## Exercise instructions
A. Transcribe the stretch of the ArcGIS and Alluxio integration page below from "AIS data can" through "your file system.".
B. In the ArcGIS and Alluxio integration page below, what kind of filter does the Spark application use to smooth the tracks?
C. Extend the ArcGIS and Alluxio integration page below, beginning right after its final sentence.

## Supplied passage
★ ★ ★ ★

ArcGIS and Alluxio Integration
Scala Python
Switch branches/tags
Nothing to show
Clone or download
Fetching latest commit…
Cannot retrieve the latest commit at this time.
Permalink
Failed to load latest commit information.
media
src/main
.gitignore
LICENSE
README.md
pom.xml

README.md

ArcGIS Alluxio Integration - Spark Track Assembler

This Proof of Concept project demonstrates the integration of ArcGIS with Alluxio and is composed of 2 sub projects:

  • A Spark based application that:

    • Reads AIS target data from Alluxio.
    • Assembles the AIS targets into tracks.
    • Smooths the tracks using a lowpass filter.
    • Saves the tracks in WKT format into Alluxio.
  • An ArcPy based toolbox that:

    • Exports a feature class content into a file in WKT format in Alluxio, in such that it will be used by the above mentioned Spark App.
    • Imports the assembled tracks and create an ephemeral feature class to be viewed on a map.

AIS Data

AIS data can be found at MarineCadastre.gov. For this PoC, download the Miami Port Sample Data. It is a zip file that contains a File GeoDatabase with a point feature class that contains AIS broadcast features.

Start Alluxio

Check out this link for a quickstart. In addition, check out what is new in Alluxio 1.4.0, and focus on the 'Native File System REST Interface' section, as we will use this interface in the ArcPy tools to write and read information to and from Alluxio. This is the integration point.

Start a local Alluxio master, worker and proxy using:

${ALLUXIO_HOME}/bin/alluxio-start.sh all -f

BTW, the -f at the end of the command formats the Alluxio underlying file system, and that is totally different than your file system.

★ ★ ★ ★

## Provided data
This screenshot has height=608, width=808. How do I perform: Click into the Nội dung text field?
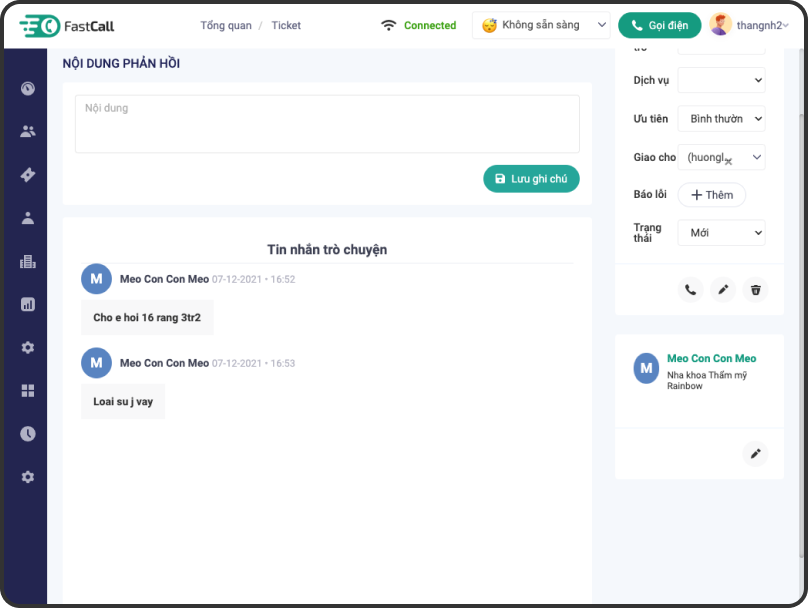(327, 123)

★ ★ ★ ★

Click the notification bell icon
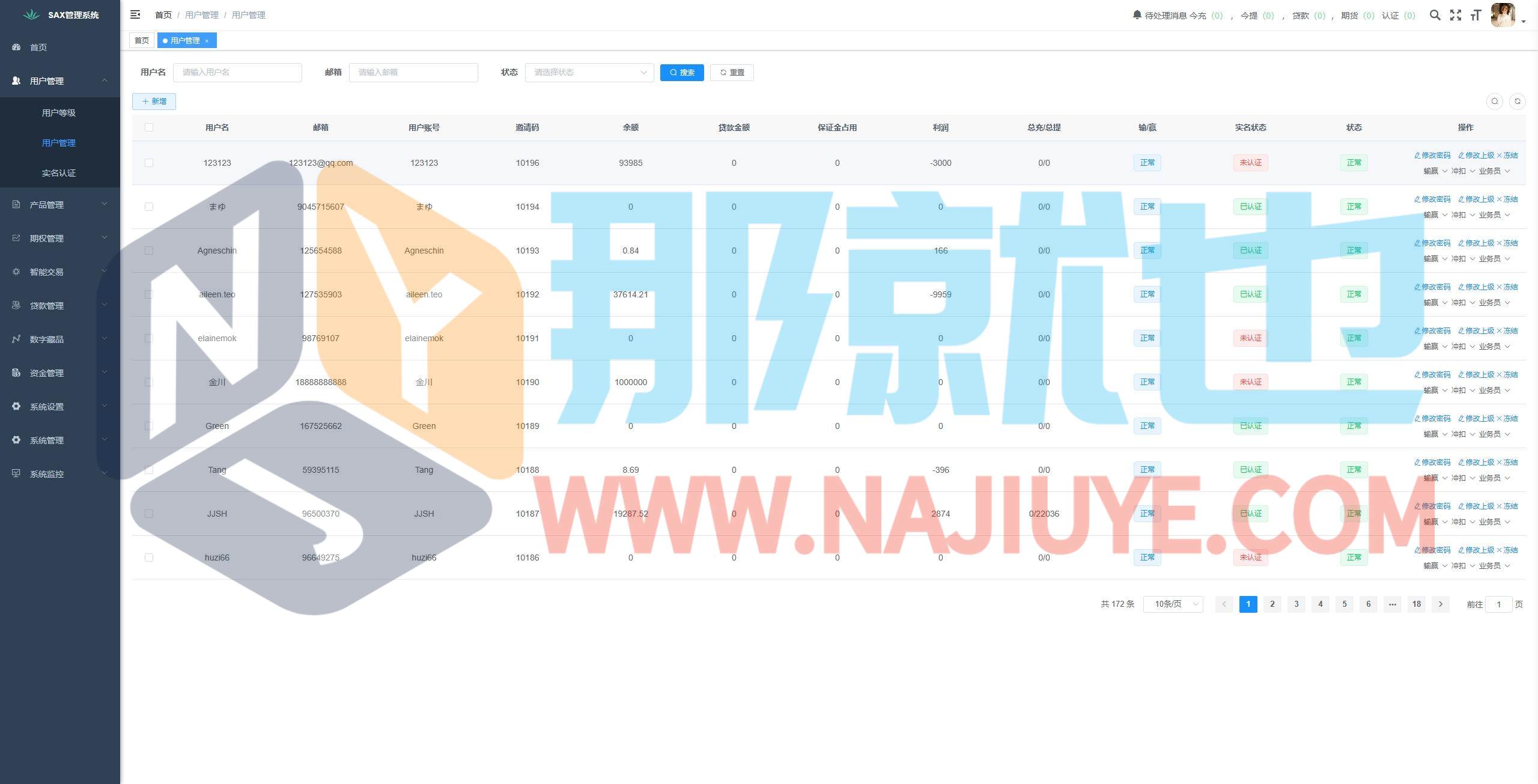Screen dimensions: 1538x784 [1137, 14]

★ ★ ★ ★

## Outputs by task
A.
AIS data can be found at MarineCadastre.gov. For this PoC, download the Miami Port Sample Data. It is a zip file that contains a File GeoDatabase with a point feature class that contains AIS broadcast features.

Start Alluxio

Check out this link for a quickstart. In addition, check out what is new in Alluxio 1.4.0, and focus on the 'Native File System REST Interface' section, as we will use this interface in the ArcPy tools to write and read information to and from Alluxio. This is the integration point.

Start a local Alluxio master, worker and proxy using:

${ALLUXIO_HOME}/bin/alluxio-start.sh all -f

BTW, the -f at the end of the command formats the Alluxio underlying file system, and that is totally different than your file system.

B. A lowpass filter.

C.
REST Interaction

The following is a sample session that uses the Alluxio REST interface:

Get information about the master and the worker:

curl -XGET localhost:19999/api/v1/master/info
curl -XGET localhost:30000/api/v1/worker/info

List the files in the /tracks Alluxio folder:

curl -XGET localhost:19999/api/v1/master/file/list_status?path=/tracks

Get a stream ID for the file /tracks/part-00006-a43cf760-b8d2-4a4b-96f7-cd640473f8a7.csv:

curl -XPOST localhost:39999/api/v1/paths//tracks/part-00006-a43cf760-b8d2-4a4b-96f7-cd640473f8a7.csv/open-file

Assuming the returned stream ID is 18, read the content of the file and close the stream:

curl -XPOST localhost:39999/api/v1/streams/18/read
curl -XPOST localhost:39999/api/v1/streams/18/close

ArcGIS Alluxio Integration

Add the AlluxioToolbox to ArcGIS Pro. The tools depend heavily on the requests python module to interact with the Alluxio REST endpoint.

The Export Targets tool exports the features from a selected feature class into a file in Alluxio in TSV format where the geometry is in WKT format.

The Import Track tool imports the content of files in Alluxio as features into an ephemeral feature class to be displayed on the map.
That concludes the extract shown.